THE TASK: Reproduce each of the lines below word for word.

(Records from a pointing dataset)
____________

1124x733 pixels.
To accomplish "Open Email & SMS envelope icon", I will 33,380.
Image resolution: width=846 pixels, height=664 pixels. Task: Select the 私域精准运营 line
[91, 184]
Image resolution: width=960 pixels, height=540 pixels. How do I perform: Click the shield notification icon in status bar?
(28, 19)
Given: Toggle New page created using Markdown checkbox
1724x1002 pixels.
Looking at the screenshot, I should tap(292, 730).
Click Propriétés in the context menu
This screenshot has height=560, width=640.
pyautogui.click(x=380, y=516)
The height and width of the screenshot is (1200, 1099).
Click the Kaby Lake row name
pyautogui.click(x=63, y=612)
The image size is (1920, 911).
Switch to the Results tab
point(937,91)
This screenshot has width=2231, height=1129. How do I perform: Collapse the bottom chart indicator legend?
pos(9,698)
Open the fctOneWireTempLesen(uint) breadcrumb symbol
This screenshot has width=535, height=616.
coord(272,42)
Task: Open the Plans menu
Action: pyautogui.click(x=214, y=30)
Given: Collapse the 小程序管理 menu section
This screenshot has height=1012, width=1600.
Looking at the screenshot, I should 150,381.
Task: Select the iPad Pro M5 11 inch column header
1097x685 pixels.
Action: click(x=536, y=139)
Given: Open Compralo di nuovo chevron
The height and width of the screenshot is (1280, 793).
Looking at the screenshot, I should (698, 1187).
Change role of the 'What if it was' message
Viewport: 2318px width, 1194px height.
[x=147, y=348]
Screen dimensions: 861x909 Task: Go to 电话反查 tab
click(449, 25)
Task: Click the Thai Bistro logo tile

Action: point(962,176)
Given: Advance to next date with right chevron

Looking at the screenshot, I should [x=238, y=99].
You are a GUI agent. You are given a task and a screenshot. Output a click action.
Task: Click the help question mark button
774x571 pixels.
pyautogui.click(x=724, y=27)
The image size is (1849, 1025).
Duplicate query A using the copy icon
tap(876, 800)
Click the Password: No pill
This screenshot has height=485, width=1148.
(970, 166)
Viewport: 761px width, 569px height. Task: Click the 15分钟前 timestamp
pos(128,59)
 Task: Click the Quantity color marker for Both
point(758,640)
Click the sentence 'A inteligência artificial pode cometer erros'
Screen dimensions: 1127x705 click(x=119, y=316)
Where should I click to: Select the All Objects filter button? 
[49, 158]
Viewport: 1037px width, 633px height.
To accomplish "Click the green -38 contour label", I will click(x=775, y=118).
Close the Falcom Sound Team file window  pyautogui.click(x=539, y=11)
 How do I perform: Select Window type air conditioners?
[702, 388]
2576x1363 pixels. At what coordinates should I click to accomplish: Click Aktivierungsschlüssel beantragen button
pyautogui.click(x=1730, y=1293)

____________

WORKED ANSWER:
1124x733 pixels.
To accomplish "Open Email & SMS envelope icon", I will 33,380.
Image resolution: width=846 pixels, height=664 pixels. Task: Select the 私域精准运营 line
[91, 184]
Image resolution: width=960 pixels, height=540 pixels. How do I perform: Click the shield notification icon in status bar?
(28, 19)
Given: Toggle New page created using Markdown checkbox
1724x1002 pixels.
Looking at the screenshot, I should tap(292, 730).
Click Propriétés in the context menu
This screenshot has height=560, width=640.
pyautogui.click(x=380, y=516)
The height and width of the screenshot is (1200, 1099).
Click the Kaby Lake row name
pyautogui.click(x=63, y=612)
The image size is (1920, 911).
Switch to the Results tab
point(937,91)
This screenshot has width=2231, height=1129. How do I perform: Collapse the bottom chart indicator legend?
pos(9,698)
Open the fctOneWireTempLesen(uint) breadcrumb symbol
This screenshot has width=535, height=616.
coord(272,42)
Task: Open the Plans menu
Action: pyautogui.click(x=214, y=30)
Given: Collapse the 小程序管理 menu section
This screenshot has height=1012, width=1600.
Looking at the screenshot, I should 150,381.
Task: Select the iPad Pro M5 11 inch column header
1097x685 pixels.
Action: click(x=536, y=139)
Given: Open Compralo di nuovo chevron
The height and width of the screenshot is (1280, 793).
Looking at the screenshot, I should (698, 1187).
Change role of the 'What if it was' message
Viewport: 2318px width, 1194px height.
[x=147, y=348]
Screen dimensions: 861x909 Task: Go to 电话反查 tab
click(449, 25)
Task: Click the Thai Bistro logo tile

Action: point(962,176)
Given: Advance to next date with right chevron

Looking at the screenshot, I should [x=238, y=99].
You are a GUI agent. You are given a task and a screenshot. Output a click action.
Task: Click the help question mark button
774x571 pixels.
pyautogui.click(x=724, y=27)
The image size is (1849, 1025).
Duplicate query A using the copy icon
tap(876, 800)
Click the Password: No pill
This screenshot has height=485, width=1148.
(970, 166)
Viewport: 761px width, 569px height. Task: Click the 15分钟前 timestamp
pos(128,59)
 Task: Click the Quantity color marker for Both
point(758,640)
Click the sentence 'A inteligência artificial pode cometer erros'
Screen dimensions: 1127x705 click(x=119, y=316)
Where should I click to: Select the All Objects filter button? 
[49, 158]
Viewport: 1037px width, 633px height.
To accomplish "Click the green -38 contour label", I will click(x=775, y=118).
Close the Falcom Sound Team file window  pyautogui.click(x=539, y=11)
 How do I perform: Select Window type air conditioners?
[702, 388]
2576x1363 pixels. At what coordinates should I click to accomplish: Click Aktivierungsschlüssel beantragen button
pyautogui.click(x=1730, y=1293)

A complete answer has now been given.